WikiSort
WikiSort copied to clipboard
Looking to improve Grailsort with ideas from Wiki; help wanted!!
Hello, Bonzai!
I've been quite interested in Wikisort and Block (Merge) Sort in general for a while now. Back in AP Comp Sci, you could say I was a bit floored when I found out a stable, O(1) space, and worst-case O(n log n) time sort actually existed. :P
I've also done a bit of personal studying into sorts, and forked over a decently popular "algorithm animation" program, which I've been working on for quite some time now! In fact, here are some videos I made regarding Wikisort (Feel free to use them!): WikiSort - Bar Graph: https://youtu.be/ciQG_uUG6O4 WikiSort - Scatter Plot: https://youtu.be/mMr4b0Yg4yg WikiSort - Color Circle: https://youtu.be/OWxuXJQ3Guw Wikisorting over 16k Numbers: https://youtu.be/X3SyGvfj1d8
I've been doing a lot of research on and off not only into Wikisort, but also Andrey Astrelin's Grailsort (I saw he talked to you in another post), which turns out to be a bit of a different implementation of Block Merge Sort. What it sacrifices in terms of adaptability in some places (best-case O(n log n) time instead of Wikisort's O(n) best-case), it makes up with raw speed in other cases (I would wager Grailsort's "Build Blocks" function is one of the fastest merge sorts out there).
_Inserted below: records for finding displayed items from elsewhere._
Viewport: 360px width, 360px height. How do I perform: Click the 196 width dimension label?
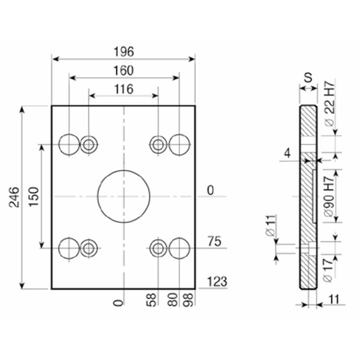coord(124,52)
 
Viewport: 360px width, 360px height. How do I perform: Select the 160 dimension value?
coord(123,71)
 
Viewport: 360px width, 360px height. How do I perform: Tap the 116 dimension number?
coord(124,89)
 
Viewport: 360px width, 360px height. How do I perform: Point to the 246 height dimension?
coord(14,197)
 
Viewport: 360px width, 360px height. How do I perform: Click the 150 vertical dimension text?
coord(34,197)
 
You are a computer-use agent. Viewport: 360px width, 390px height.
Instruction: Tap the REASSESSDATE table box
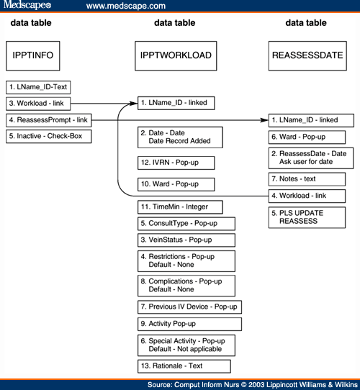pos(305,55)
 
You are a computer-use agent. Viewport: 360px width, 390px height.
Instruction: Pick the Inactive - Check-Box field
pos(48,135)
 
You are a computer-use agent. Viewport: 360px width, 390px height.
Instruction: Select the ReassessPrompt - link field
pos(48,119)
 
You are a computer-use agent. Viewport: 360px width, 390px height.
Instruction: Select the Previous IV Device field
pos(189,307)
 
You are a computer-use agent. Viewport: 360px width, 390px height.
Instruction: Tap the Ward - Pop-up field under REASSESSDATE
pos(304,136)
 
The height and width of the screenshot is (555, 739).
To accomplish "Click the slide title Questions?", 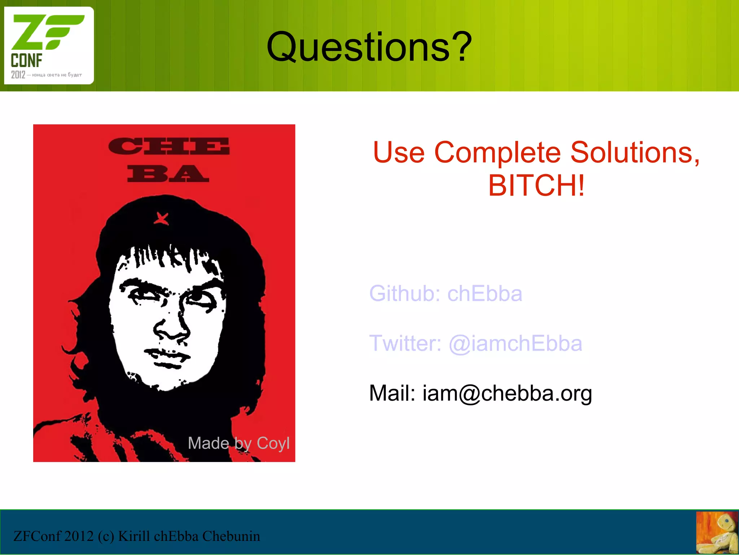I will coord(369,47).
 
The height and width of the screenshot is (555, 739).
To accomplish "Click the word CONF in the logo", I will coord(26,61).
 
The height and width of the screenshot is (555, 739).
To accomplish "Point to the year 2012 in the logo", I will coord(18,75).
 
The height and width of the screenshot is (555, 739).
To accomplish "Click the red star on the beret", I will coord(161,219).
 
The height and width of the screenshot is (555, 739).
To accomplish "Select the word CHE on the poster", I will coord(169,146).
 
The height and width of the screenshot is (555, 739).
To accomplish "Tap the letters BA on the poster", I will coord(168,173).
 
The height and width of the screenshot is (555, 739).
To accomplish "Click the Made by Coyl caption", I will coord(239,443).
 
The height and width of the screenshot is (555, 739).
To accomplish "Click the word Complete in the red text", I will coord(497,152).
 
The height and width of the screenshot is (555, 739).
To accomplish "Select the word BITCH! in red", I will coord(536,186).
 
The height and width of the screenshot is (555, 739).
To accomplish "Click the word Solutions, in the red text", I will coord(635,152).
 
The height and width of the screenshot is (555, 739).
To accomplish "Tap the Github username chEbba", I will coord(485,294).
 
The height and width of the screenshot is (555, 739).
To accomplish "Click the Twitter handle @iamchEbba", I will coord(515,343).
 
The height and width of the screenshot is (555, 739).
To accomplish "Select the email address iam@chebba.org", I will coord(507,393).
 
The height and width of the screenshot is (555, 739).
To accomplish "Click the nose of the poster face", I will coord(171,326).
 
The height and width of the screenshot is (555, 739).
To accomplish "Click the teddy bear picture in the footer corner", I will coord(717,533).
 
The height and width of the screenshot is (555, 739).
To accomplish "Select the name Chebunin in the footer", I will coord(231,536).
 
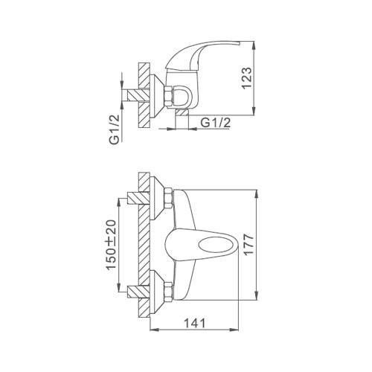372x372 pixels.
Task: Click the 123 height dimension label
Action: (x=247, y=77)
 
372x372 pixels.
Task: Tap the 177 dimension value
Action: (x=248, y=244)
I've done some visualizations of the sort here; hopefully they demonstrate the major differences between Wiki and Grail: Grail Sorting 2,048 Integers: https://youtu.be/LJbXsV_qGbs GrailSort Redistributing Its Internal Buffer: https://youtu.be/8SV18oH8kPc A Detailed Visual of GrailSort: https://youtu.be/U29NB96Y-9w Grailsorting over 16k numbers: https://youtu.be/kZJ7h307bcQ
I also have some refactored repos for Grailsort. They're rough drafts, but hopefully the code is easier to read than the original: Java Version: https://github.com/MusicTheorist/Grail-Sorting-for-Java C/C++ Version: https://github.com/MusicTheorist/Grail-Sort-Refactored
I'm also looking to create some documentation for both Grail and Block Merge Sort to make them much more intuitive, like what you've done with your docs.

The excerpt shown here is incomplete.